The elements of the model are identified in Fig. 4a and some output variables are highlighted with measurement scales: force, lengths, and diameter. Input is also indicated as an output variable in order to relate the input to the output. Since the overall length of the muscle plus tendon cannot vary under fixed-end conditions, the respective ends attached to bones are therefore considered immovable. The output variables are introduced to allow identification of model properties, which can emulate the results obtained with human subjects.
Consistent with previous work [10, 13, 14], the tendon is modelled by a spring. The elastic behaviour can be modelled with an idealized spring and a hook transmitting extensional stress only (Fig. 4b). During an isometric contraction, the hook is not required for modelling. The hook is therefore and by principle of simplification not employed in the modelling.

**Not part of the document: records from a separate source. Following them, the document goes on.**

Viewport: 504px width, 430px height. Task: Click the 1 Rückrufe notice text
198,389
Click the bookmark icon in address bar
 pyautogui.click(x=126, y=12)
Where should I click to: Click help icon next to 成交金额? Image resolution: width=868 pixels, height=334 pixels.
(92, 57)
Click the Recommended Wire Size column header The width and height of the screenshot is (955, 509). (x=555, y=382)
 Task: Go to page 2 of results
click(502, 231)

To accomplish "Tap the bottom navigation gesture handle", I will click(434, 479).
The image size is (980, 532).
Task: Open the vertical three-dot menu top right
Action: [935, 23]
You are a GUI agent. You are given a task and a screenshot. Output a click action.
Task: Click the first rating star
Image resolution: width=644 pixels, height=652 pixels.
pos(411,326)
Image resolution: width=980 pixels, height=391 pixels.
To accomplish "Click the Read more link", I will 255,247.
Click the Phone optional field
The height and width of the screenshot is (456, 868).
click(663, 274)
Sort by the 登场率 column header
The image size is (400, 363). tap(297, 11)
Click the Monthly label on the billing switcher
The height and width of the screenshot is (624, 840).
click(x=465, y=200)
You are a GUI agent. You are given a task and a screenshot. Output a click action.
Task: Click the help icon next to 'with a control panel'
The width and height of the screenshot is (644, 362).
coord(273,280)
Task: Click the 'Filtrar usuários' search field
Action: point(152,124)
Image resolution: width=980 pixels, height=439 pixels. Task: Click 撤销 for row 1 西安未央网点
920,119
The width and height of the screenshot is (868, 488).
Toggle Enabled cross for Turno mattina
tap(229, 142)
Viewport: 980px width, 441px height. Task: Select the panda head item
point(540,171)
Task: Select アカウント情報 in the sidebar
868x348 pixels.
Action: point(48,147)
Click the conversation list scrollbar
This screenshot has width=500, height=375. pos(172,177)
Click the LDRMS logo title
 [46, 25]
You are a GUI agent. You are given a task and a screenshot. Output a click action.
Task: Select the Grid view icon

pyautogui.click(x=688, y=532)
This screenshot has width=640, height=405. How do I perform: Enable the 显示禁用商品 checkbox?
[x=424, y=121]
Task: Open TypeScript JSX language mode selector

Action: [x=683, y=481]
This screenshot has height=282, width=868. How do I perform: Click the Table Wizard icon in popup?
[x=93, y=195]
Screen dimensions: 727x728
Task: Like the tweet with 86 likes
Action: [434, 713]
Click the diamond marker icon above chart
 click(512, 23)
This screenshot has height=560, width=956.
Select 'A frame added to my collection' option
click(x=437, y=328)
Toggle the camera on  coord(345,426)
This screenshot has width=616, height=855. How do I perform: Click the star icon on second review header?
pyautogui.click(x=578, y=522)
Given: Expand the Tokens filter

To model the observed asymmetric nonlinear response, an idealized mechanical ratchet had to be introduced. This represents a refinement of the established modelling required to describe the experimental observations of the overshoot following the termination of muscle contraction and the subsequent recovery. The ratchet is mounted in series with a damper and both in parallel with a spring. Although ratchets have previously been employed in modelling, this has only been done to represent the motor mechanism [3, 22]. The current application here is in addition to the motor.
It should be mentioned that the special features implemented by A. V. Hill concerning the rubber like spring and contractile linear motor drive already indicate the need for non-symmetry and in today’s terms nonlinear elements. Additionally, the implementation of a novel mechanical element, a ratchet, is required to explain the overshoot and subsequent recovery by modelling with a lumped mechanical circuit.
3.2 Equations relating to modelling
Variations from each individual LN for the relaxed state where FN = 0 for all N representing the different indices C, D, M, S, T are denoted by ΔLN.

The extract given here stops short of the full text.